Assume we set up a bridge to a hypothetical remote OpenPGP CA instance at
nsa.gov. It might be desirable for us, say, as a human rights
organization, to have an authenticated path to employees at NSA.
However, in this case, we do not want our users to consider certifications
that the CA admin at nsa.gov made for arbitrary users at other
organizations (even though such certifications might be valid and useful
within their own organization, for their internal use).
Scoping trust to remote organizations in this way formalizes the distinction between certifications within an organization and certifications of keys that are external to the organization.
Variation on bridging (unidirectional bridge)
In some cases it may be preferrable, or simply sufficient, to set up only one half of the bridge configuration as described above.

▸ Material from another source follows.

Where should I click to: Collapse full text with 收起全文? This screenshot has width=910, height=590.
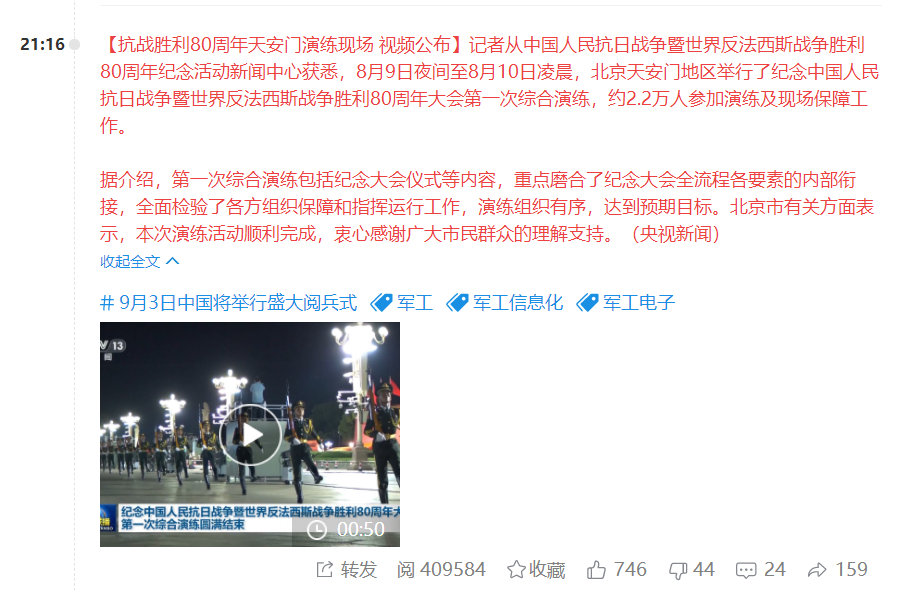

For example, the OpenPGP CA admin at alpha.example may decide to configure a
bridge to the OpenPGP CA key at beta.example, but the reverse bridge from
beta.example to alpha.example might not get set up.
In such a setup, alice@alpha.example could easily authenticate bob@beta.example,
but not the reverse.
This is a normal and fully supported use case - OpenPGP CA doesn’t require bridges to be symmetrical.